Proposal: Add array component to `vtkAlgorithm::SetInputArrayToProcess()`

Proposal

I would like to change vtkAlgorithm::SetInputArrayToProcess() to optionally include a component index and add a method to fetch the component (if one has been specified) for a given input array.

I would also like to add a method to create a procedural single-component array (using vtkImplicitArray) on demand that holds the single component specified (in cases where the array has multiple components).

Motivation

I’ve run into several use cases where

  1. a filter requires a single value per point or cell; rather than force users to create an array-calculator or other filter to extract a component from an existing array, it would be nice to accept vector/tensor arrays along with a component number; or
  2. a filter produces a vector or tensor array and I would like downstream filters to process a single component of it.

Details

When SetInputArrayToProcess() is called, a vtkInformationVector is set with

  • the input port whose data holds the array (INPUT_PORT information key)
  • the input connection index whose data holds the array (INPUT_CONNECTION information key)
  • the array’s association (points/cells/rows/vertices/… via the FIELD_ASSOCIATION key),
  • the name (FIELD_NAME) or attribute-type (FIELD_ATTRIBUTE_TYPE) of the array,

What I propose is to add an information key vtkDataObject::FIELD_COMPONENT that is:

  • unset when the entire array is to be used rather than a single component;
  • set to a positive number when a single component of the given array is selected;
  • set to a special value (-1 or vtkDataObject::TupleL1Norm) when the L₁ norm of a tuple should be used;
  • set to a special value (-2 or vtkDataObject::TupleL2Norm) when the L₂ norm of a tuple should be used.

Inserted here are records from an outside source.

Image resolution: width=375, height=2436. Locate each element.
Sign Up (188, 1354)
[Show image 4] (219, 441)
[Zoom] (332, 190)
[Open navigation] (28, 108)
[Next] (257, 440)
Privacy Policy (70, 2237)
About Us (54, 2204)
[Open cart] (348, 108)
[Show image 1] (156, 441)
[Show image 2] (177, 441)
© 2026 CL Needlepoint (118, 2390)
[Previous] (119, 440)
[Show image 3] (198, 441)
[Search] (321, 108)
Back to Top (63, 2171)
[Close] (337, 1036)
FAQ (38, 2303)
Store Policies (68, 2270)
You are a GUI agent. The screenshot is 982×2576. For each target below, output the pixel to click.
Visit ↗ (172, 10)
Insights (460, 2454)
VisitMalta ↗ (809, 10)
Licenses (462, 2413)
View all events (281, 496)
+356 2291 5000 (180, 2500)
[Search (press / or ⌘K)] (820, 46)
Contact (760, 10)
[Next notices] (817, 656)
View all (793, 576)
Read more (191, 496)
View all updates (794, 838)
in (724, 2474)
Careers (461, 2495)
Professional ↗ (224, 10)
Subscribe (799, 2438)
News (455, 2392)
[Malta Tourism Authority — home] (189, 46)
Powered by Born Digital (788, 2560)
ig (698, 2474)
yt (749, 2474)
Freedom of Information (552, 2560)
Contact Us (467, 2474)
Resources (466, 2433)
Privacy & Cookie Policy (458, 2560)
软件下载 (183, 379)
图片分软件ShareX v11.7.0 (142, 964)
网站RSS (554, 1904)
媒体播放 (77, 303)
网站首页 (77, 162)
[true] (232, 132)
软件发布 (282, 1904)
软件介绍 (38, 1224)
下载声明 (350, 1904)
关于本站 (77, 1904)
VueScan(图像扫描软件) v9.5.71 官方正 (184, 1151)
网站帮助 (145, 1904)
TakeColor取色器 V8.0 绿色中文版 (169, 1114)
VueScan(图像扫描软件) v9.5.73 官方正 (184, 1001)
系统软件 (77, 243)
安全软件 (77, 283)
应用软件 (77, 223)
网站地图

Existing filters may safely ignore the array component when it is specified and continue to behave the way they currently do.

New SetInputArrayToProcess() signatures would be added to accept an optional component-index (existing virtual method signatures would not change for backwards compatibility):

  void SetInputArrayToProcess(
    const char* name, int fieldAssociation, int component = vtkDataObject::AllComponents);
  virtual void SetInputArrayToProcess(
    int idx, int port, int connection, int fieldAssociation, const char* name,
    int component);
  virtual void SetInputArrayToProcess(
    int idx, int port, int connection, int fieldAssociation, int fieldAttributeType,
    int component);
  virtual void SetInputArrayToProcess(int idx, int port, int connection,
    const char* fieldAssociation, const char* attributeTypeorName,
    int component);

New or modified filters may call new methods on vtkAlgorithm to fetch component information (no matter which SetInputArrayToProcess() method was called):

  virtual int GetInputArrayComponentToProcess(int idx);
  virtual vtkSmartPointer<vtkAbstractArray> GetInputArray(
    int idx, vtkInformationVector** inputInfo);
  virtual vtkSmartPointer<vtkAbstractArray> GetInputArray(
    int idx, vtkDataObject* data, int association);

The latter methods would return either a smart pointer to the original array (if it had an acceptable number of components) or a smart pointer to a vtkImplicitArray that extracts the given component or norm from an original multi-component array as requested by the caller to SetInputArrayToProcess().

@berk.geveci @mwestphal I believe you will both have opinions about this. :slight_smile:

I would also like to add a method to create a procedural single-component array (using vtkImplicitArray ) on demand that holds the single component specified (in cases where the array has multiple components).

I don’t understand what this means.

The concept is reasonable. I don’t love the idea of adding yet new GetInputArray() methods when there are already 6 of them. I understand the need for backwards compatibility but I still don’t like it. I also don’t love the fact that a Get method can return a newly allocated array. It is not the norm for VTK (except for lazy evaluation where someone else still holds the pointer). ParaView handles this use case in the UI, doesn’t it? There is some kind of upstream magic filter that does this somehow? If this is for VTK only, maybe it is fine for people to apply a filter for the extraction?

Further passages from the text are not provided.